Here’s the simplified example.

import numpyro
from numpyro.infer import MCMC, NUTS
import numpyro.distributions as dist
import jax.numpy as jnp
from jax import random


def toy_model(x, y):
    x_offset = numpyro.sample("x_offset", dist.Normal(0, 1), sample_shape=(1, x.shape[1]))
    y_offset = numpyro.sample("y_offset", dist.Normal(0, 1), sample_shape=(1, y.shape[1]))
    weights = numpyro.sample("weights", dist.Normal(0, np.sqrt(x.shape[1])), sample_shape=(x.shape[1], y.shape[1]))
    activation = jnn.sigmoid(x-x_offset)
    is_active = numpyro.sample("is_active", dist.Bernoulli(activation))
    predicted_means = jnp.matmul(is_active, weights) + y_offset
    predictions = numpyro.sample("predictions", dist.Normal(predicted_means, .1), obs=y)

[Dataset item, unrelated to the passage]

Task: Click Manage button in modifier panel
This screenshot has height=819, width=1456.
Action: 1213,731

x = np.random.normal(size=(1000, 100))
y = np.stack([x[:, 0] + x[:, 1], x[:, 3] - x[:, 4]], axis=1) + np.random.normal(scale=.1, size=(len(x), 2))

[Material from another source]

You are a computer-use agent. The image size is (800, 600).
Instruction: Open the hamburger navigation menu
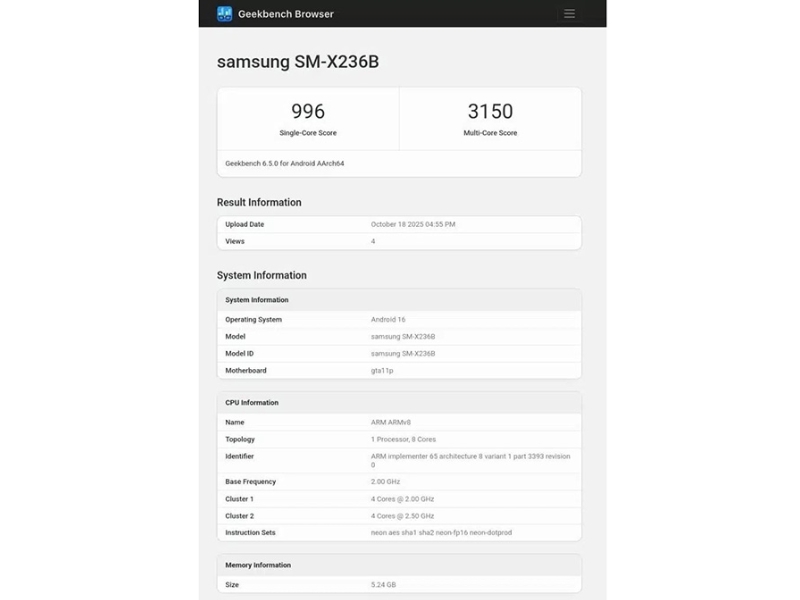(569, 14)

rng_key = random.PRNGKey(np.random.randint(1e6))
num_warmup=1000
num_samples=2000
kernel = NUTS(toy_model)
mcmc = MCMC(kernel, num_warmup=num_warmup, num_samples=num_samples)
mcmc.run(rng_key, x=x, y=y)
mcmc.print_summary()
samples = mcmc.get_samples()

produces

ValueError: Missing a plate statement for batch dimension -1 at site ‘x_offset’. You can use numpyro.util.format_shapes utility to check shapes at all sites of your model.

But after changing the Bernoulli sample to dist.Normal(loc=activation) it runs fine. The shapes in both cases are exactly the same:

Trace Shapes:
Param Sites:
Sample Sites:
x_offset dist |
value 1 100 |
y_offset dist |
value 1 2 |
weights dist |
value 100 2 |
is_active dist 1000 100 |
value 1000 100 |
predictions dist 1000 2 |
value 1000 2 |

vs

Trace Shapes:
Param Sites:
Sample Sites:
x_offset dist |
value 1 100 |
y_offset dist |
value 1 2 |
weights dist |
value 100 2 |
is_active dist 1000 100 |
value 1000 100 |
predictions dist 1000 2 |
value 1000 2 |

Hi @JoshDempster, this is expected. Discrete latent variables need to be marginalized out, so we need plate annotation. It is optional for models without discrete latent variables.